What is needed
Return all lines from the listing below in which "gradient" appears.
Records to process Start Marker
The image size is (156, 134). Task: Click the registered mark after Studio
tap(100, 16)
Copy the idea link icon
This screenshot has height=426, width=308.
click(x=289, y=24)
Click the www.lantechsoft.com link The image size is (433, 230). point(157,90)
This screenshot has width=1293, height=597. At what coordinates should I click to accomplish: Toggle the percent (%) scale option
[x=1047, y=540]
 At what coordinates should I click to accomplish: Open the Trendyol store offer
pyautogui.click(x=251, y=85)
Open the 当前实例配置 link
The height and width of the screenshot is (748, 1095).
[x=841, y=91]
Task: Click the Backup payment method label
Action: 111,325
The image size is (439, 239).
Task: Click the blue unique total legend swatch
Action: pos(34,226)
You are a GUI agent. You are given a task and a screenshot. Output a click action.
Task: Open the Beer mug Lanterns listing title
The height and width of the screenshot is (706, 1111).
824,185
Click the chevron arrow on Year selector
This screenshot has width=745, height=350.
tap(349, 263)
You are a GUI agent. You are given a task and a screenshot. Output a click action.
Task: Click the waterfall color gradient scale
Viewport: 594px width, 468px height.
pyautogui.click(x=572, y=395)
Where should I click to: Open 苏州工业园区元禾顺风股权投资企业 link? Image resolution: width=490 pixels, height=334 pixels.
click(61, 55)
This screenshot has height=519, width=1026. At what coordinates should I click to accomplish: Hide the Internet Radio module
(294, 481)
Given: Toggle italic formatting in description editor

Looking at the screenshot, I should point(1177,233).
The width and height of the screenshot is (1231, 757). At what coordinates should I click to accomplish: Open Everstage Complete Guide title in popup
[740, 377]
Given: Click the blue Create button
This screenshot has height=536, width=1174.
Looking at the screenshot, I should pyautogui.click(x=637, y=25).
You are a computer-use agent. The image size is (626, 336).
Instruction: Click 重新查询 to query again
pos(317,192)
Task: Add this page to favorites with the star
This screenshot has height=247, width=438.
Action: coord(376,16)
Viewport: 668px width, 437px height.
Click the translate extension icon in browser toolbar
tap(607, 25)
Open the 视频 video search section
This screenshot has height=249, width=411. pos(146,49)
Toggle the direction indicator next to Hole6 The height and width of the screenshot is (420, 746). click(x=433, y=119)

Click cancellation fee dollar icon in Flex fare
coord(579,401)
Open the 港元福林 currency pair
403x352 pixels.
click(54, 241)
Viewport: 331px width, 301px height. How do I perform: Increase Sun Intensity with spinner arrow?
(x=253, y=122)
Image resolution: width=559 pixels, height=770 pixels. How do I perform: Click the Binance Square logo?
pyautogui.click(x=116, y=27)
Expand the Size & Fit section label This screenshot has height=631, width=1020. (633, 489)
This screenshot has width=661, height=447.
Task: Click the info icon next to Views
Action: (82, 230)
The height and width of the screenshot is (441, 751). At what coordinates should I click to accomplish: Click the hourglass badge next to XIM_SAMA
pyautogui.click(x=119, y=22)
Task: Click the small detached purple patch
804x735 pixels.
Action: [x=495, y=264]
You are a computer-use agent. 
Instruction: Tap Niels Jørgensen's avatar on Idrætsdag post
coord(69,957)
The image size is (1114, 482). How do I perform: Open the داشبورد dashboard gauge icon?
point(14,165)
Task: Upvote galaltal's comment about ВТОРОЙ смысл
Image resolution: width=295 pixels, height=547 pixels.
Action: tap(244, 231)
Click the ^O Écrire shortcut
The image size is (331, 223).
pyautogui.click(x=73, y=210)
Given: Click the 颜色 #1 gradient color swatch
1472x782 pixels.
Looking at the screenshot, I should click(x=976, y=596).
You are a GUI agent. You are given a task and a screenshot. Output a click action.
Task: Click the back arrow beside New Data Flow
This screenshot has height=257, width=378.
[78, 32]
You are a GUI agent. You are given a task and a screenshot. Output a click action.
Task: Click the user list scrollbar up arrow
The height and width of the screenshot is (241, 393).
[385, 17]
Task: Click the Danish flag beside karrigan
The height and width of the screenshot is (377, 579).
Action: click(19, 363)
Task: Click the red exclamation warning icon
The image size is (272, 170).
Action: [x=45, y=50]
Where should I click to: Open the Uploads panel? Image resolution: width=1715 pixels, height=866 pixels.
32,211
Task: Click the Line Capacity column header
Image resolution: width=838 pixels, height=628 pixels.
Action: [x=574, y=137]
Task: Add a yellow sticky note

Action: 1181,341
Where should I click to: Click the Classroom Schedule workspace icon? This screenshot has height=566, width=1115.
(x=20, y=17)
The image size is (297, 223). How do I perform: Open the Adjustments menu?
Records to process End Marker
Exercise answer
Task: Click the waterfall color gradient scale
Given: Click the 颜色 #1 gradient color swatch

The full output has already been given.